DATA PROVIDED section start

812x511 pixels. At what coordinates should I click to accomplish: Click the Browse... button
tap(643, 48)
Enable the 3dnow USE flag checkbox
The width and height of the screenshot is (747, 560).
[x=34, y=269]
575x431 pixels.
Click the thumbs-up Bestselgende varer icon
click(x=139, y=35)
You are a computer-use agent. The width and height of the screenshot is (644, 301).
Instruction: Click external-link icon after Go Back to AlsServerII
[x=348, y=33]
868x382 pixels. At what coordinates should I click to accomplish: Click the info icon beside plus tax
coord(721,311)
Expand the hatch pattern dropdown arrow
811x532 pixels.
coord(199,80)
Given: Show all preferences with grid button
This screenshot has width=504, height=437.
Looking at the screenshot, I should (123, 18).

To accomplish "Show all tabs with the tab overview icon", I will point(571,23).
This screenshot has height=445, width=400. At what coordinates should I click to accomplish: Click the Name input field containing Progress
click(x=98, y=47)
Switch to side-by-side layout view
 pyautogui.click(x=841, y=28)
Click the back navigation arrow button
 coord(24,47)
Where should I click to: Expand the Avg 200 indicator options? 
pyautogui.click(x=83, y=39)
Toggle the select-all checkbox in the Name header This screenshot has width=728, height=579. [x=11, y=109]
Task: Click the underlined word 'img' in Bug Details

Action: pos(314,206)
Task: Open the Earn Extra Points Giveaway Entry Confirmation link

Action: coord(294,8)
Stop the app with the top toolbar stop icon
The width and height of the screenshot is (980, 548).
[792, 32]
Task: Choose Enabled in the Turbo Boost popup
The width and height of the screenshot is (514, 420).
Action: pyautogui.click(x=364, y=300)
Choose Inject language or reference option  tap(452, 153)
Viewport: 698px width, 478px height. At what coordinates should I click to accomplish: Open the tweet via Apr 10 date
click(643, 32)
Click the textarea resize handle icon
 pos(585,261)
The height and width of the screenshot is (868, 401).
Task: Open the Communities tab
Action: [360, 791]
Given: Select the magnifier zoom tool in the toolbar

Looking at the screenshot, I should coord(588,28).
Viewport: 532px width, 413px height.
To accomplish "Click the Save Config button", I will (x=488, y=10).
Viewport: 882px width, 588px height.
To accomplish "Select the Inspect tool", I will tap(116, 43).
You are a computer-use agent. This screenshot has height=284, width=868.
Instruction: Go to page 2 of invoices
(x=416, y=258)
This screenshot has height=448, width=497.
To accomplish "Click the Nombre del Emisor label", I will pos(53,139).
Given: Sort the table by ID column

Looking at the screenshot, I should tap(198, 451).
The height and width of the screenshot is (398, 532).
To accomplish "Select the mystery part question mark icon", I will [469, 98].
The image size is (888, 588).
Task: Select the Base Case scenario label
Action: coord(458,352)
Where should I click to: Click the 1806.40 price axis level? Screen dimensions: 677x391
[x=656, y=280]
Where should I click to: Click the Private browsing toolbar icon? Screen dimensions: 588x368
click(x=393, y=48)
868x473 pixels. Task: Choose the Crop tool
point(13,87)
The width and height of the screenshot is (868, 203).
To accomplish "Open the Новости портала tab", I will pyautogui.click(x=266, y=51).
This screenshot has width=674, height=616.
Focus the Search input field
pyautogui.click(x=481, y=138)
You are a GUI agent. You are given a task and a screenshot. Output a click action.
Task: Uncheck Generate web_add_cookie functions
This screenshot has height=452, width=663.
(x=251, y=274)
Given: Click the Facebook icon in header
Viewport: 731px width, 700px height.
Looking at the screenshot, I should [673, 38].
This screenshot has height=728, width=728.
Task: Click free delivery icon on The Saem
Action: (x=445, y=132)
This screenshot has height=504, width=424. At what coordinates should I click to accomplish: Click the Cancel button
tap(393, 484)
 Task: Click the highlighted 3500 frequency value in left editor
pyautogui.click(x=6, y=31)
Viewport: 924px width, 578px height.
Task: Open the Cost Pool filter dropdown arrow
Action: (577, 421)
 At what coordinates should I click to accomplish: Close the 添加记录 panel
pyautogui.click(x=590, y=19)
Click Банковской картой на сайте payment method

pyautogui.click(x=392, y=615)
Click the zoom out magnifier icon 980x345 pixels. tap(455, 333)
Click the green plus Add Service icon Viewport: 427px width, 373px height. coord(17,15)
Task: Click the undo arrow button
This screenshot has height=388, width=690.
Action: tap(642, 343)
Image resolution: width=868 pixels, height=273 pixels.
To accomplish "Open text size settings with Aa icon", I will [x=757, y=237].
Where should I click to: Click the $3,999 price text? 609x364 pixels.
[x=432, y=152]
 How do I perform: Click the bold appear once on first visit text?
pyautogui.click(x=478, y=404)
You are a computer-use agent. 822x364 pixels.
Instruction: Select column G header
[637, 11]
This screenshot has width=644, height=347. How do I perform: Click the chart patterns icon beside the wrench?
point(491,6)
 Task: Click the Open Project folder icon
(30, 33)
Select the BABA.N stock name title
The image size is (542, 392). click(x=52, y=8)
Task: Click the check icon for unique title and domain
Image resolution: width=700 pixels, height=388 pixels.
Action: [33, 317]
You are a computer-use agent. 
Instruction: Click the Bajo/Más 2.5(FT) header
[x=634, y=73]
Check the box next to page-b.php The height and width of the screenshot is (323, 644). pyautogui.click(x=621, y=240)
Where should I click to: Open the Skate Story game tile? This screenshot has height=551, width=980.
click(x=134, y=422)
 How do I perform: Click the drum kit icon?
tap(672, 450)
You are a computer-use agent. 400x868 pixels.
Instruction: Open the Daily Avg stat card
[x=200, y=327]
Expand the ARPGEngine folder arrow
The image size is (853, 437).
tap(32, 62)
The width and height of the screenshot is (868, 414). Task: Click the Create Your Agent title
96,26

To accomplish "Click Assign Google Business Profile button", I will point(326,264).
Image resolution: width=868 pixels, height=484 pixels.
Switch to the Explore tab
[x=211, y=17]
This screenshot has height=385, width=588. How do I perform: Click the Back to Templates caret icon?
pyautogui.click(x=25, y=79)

DATA PROVIDED section end

> [WHAT NEEDS TO BE DONE]: In the entries above, find the line with "Click the textarea resize handle icon" and the line with "You are a computer-use agent. This", then set down exactly those two and every line between them, nothing else.

> [RESULT BELOW]:
Click the textarea resize handle icon
 pos(585,261)
The height and width of the screenshot is (868, 401).
Task: Open the Communities tab
Action: [360, 791]
Given: Select the magnifier zoom tool in the toolbar

Looking at the screenshot, I should coord(588,28).
Viewport: 532px width, 413px height.
To accomplish "Click the Save Config button", I will (x=488, y=10).
Viewport: 882px width, 588px height.
To accomplish "Select the Inspect tool", I will tap(116, 43).
You are a computer-use agent. This screenshot has height=284, width=868.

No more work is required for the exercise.